__What is required__:
Using the records below, transcribe word for word the stretch from the line that contains "Logga in (927, 56)" through the line that contains "Skateskor (707, 1269)", both end lines included, and nothing else.

### Dataset

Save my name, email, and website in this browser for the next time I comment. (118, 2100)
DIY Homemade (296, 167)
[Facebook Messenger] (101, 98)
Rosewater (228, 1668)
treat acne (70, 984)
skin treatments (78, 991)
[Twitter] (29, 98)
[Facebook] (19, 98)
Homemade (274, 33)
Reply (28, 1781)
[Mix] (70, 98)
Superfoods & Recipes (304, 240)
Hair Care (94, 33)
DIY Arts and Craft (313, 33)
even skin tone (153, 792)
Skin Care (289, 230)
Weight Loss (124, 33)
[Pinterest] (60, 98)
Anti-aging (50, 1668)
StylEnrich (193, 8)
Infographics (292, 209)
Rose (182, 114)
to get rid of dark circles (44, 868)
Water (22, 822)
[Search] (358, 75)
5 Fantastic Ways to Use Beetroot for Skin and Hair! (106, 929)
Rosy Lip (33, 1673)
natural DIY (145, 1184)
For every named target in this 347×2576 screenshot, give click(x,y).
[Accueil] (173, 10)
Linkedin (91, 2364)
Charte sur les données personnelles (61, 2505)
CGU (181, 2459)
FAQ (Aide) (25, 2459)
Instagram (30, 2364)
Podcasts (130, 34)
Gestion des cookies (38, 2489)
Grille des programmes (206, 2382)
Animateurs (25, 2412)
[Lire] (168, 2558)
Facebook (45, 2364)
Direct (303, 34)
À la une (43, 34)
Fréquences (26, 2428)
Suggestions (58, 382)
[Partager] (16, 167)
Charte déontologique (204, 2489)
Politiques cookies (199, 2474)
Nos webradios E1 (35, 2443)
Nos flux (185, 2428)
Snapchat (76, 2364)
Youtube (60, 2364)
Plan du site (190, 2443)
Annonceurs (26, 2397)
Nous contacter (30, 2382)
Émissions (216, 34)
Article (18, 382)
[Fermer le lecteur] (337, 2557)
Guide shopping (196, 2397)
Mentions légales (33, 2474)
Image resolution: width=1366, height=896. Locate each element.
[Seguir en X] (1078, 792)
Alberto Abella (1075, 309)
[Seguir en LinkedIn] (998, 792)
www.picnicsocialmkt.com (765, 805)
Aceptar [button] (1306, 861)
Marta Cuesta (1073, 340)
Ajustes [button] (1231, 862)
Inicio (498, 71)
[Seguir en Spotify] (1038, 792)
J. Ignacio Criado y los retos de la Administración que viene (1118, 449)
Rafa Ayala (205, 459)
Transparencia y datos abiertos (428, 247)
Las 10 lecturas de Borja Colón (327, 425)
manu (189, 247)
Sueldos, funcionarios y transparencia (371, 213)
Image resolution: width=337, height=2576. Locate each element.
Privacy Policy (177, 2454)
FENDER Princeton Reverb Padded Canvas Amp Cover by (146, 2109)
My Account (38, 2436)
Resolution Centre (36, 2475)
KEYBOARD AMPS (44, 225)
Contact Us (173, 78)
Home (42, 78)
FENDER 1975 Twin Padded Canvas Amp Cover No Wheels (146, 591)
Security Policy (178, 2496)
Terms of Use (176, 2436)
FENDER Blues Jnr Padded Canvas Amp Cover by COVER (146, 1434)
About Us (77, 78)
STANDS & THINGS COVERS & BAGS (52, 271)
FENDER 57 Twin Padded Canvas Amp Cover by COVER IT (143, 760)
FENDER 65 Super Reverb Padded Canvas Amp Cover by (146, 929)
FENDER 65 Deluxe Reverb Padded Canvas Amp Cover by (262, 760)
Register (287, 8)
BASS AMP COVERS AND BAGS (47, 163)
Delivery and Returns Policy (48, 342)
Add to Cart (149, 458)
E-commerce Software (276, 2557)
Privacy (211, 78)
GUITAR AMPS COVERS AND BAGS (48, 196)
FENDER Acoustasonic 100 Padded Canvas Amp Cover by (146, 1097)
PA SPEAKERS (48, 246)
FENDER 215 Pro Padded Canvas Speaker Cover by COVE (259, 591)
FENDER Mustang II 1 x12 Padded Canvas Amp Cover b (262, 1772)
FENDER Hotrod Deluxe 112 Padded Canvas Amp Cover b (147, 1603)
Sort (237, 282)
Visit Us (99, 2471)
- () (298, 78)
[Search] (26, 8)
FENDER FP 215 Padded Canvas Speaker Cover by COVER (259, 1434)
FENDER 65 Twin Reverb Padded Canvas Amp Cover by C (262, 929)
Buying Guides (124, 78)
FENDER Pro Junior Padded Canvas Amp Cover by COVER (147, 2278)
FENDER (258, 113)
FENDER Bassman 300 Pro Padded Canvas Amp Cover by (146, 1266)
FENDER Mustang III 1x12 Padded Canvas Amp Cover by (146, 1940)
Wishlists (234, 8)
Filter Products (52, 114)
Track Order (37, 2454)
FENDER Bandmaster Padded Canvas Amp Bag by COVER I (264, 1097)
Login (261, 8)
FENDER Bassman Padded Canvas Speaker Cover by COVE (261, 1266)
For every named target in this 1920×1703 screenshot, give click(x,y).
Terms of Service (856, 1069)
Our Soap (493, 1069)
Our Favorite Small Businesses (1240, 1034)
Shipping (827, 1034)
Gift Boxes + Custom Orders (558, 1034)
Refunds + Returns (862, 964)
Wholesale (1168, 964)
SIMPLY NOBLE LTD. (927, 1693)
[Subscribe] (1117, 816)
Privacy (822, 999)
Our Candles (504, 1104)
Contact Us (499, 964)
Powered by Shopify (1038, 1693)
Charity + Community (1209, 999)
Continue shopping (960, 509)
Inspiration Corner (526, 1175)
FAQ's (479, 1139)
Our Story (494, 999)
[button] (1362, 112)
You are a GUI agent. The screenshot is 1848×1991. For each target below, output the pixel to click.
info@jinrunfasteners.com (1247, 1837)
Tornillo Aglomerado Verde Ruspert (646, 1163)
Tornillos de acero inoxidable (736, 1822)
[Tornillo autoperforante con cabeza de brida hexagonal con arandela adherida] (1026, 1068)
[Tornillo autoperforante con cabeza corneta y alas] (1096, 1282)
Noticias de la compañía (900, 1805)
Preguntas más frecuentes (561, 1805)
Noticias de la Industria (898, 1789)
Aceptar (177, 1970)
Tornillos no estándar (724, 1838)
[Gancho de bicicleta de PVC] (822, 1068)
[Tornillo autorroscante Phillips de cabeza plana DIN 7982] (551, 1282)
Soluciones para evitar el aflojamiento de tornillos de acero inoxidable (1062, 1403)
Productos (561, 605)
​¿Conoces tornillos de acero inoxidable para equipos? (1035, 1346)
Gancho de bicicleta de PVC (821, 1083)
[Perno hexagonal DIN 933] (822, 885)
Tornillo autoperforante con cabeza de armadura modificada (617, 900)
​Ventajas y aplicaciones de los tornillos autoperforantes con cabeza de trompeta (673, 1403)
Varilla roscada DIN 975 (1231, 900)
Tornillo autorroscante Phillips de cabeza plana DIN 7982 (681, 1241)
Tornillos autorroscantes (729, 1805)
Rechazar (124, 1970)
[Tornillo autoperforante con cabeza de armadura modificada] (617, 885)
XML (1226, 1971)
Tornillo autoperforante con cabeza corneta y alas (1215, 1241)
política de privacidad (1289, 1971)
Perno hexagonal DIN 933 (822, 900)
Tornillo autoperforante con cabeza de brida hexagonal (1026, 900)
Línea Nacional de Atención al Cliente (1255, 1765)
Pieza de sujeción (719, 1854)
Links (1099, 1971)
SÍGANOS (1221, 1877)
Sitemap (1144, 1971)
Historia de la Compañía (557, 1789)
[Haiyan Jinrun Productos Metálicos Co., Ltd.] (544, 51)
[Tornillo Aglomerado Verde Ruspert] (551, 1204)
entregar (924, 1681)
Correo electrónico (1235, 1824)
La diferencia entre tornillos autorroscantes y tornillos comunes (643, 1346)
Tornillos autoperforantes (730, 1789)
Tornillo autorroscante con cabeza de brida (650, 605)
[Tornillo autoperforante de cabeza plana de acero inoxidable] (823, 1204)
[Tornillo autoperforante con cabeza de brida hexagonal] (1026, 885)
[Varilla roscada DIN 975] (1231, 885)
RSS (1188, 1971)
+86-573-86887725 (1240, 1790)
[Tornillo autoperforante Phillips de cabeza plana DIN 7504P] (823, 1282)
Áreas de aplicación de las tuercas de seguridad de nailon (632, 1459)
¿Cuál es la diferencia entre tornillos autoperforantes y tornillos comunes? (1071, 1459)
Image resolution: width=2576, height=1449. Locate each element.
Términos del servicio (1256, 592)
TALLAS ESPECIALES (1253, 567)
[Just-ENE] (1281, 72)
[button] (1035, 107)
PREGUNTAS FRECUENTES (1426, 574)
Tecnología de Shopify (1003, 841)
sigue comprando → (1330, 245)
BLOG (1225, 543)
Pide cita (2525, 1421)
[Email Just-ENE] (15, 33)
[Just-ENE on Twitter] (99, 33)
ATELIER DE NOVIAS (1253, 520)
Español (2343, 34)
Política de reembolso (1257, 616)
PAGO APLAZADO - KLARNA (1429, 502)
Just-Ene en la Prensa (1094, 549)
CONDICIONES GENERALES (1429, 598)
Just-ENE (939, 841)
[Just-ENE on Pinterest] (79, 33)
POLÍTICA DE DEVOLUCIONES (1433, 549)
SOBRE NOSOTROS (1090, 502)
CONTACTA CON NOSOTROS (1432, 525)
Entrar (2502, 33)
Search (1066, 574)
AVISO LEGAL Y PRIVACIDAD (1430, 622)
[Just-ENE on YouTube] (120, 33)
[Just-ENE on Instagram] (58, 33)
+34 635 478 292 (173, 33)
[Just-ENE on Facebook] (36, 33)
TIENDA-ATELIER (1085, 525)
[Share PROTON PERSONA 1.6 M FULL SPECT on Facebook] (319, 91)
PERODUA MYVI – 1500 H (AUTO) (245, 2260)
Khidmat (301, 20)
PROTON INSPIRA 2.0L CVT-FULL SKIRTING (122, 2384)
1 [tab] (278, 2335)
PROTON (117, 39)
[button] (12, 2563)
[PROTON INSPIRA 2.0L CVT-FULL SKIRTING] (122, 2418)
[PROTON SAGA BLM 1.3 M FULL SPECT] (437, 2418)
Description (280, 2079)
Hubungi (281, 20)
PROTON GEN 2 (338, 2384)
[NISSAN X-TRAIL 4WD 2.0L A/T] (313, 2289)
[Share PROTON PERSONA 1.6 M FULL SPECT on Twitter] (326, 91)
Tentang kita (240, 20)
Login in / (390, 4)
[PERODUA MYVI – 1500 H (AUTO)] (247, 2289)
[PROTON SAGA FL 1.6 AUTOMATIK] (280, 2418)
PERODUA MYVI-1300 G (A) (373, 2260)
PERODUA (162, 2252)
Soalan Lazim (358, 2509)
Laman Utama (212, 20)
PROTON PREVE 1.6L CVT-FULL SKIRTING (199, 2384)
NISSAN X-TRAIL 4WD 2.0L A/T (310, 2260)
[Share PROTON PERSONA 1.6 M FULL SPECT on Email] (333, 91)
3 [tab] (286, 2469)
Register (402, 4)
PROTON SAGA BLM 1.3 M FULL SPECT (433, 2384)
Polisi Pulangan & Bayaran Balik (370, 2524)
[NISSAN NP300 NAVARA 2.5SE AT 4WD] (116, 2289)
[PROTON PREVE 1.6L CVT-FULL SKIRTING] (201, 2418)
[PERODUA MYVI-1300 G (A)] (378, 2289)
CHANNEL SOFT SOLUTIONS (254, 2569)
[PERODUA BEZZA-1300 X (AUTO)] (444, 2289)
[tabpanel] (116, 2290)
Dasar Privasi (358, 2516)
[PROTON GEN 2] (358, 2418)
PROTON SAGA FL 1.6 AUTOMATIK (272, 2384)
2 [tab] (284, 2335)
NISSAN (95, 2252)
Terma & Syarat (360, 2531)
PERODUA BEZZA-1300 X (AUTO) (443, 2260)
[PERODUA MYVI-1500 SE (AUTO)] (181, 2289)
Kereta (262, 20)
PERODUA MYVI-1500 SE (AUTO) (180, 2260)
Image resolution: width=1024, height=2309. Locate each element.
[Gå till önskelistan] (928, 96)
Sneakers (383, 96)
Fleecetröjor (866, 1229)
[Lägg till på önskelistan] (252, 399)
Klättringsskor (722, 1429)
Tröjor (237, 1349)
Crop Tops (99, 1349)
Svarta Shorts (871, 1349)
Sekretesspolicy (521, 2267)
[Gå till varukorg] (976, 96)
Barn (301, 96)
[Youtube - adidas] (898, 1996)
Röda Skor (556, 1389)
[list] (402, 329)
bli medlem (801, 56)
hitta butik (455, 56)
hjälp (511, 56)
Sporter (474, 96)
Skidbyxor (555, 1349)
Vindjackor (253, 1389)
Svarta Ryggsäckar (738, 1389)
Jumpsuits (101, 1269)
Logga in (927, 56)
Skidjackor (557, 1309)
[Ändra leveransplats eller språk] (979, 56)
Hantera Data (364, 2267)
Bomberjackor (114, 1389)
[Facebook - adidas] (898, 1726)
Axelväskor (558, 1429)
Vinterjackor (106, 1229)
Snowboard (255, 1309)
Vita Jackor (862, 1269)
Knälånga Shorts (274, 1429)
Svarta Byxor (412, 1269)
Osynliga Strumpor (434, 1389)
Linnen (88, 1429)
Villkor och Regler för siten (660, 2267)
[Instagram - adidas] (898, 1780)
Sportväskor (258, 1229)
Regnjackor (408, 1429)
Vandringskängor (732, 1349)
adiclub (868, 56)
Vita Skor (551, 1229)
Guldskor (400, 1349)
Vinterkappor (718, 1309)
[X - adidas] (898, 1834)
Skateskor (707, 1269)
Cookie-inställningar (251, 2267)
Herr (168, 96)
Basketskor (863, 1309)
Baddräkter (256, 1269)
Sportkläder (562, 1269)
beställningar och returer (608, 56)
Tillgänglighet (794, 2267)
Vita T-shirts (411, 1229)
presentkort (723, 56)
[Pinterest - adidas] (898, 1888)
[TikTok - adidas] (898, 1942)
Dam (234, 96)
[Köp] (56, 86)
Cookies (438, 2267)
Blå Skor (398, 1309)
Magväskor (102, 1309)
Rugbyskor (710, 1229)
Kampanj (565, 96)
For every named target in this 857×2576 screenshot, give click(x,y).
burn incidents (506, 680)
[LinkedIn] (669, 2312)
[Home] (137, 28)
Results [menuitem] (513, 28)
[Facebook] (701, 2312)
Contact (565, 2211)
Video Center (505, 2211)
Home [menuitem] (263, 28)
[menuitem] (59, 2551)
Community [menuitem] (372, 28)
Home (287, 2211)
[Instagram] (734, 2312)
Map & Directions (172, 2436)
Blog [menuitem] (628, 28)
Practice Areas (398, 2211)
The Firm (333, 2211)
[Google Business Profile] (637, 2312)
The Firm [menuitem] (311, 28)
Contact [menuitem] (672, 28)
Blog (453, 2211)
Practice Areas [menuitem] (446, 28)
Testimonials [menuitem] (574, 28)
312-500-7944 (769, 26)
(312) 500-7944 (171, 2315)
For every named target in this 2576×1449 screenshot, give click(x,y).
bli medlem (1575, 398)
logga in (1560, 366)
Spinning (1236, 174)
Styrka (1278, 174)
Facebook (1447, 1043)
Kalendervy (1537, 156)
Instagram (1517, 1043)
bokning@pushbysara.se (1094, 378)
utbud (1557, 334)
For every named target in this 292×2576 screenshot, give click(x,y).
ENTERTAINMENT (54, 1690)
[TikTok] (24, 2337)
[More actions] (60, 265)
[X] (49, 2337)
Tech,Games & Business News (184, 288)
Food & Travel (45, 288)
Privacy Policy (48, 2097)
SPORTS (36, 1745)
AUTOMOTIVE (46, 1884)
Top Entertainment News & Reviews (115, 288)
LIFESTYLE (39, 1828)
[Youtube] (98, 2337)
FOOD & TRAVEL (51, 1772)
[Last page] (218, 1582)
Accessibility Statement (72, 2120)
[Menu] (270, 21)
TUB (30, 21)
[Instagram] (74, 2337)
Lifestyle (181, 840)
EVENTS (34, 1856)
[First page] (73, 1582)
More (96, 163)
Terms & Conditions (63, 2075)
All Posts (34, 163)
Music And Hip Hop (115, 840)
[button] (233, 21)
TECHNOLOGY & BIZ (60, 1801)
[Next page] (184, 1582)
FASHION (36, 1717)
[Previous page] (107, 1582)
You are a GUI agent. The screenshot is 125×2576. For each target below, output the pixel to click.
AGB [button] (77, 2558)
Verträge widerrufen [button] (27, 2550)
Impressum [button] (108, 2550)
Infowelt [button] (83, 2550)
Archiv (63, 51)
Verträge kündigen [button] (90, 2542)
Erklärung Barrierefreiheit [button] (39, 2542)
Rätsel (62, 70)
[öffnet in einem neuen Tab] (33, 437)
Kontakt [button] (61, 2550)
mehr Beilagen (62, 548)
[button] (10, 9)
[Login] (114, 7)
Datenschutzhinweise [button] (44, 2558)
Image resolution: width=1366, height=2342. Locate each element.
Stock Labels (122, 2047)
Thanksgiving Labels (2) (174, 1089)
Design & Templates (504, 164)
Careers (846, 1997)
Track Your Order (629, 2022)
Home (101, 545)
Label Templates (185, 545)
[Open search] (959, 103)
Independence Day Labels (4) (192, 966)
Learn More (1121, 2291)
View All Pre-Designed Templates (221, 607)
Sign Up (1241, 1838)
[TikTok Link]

######

__Task answer__:
Logga in (927, 56)
Skidjackor (557, 1309)
[Ändra leveransplats eller språk] (979, 56)
Hantera Data (364, 2267)
Bomberjackor (114, 1389)
[Facebook - adidas] (898, 1726)
Axelväskor (558, 1429)
Vinterjackor (106, 1229)
Snowboard (255, 1309)
Vita Jackor (862, 1269)
Knälånga Shorts (274, 1429)
Svarta Byxor (412, 1269)
Osynliga Strumpor (434, 1389)
Linnen (88, 1429)
Villkor och Regler för siten (660, 2267)
[Instagram - adidas] (898, 1780)
Sportväskor (258, 1229)
Regnjackor (408, 1429)
Vandringskängor (732, 1349)
adiclub (868, 56)
Vita Skor (551, 1229)
Guldskor (400, 1349)
Vinterkappor (718, 1309)
[X - adidas] (898, 1834)
Skateskor (707, 1269)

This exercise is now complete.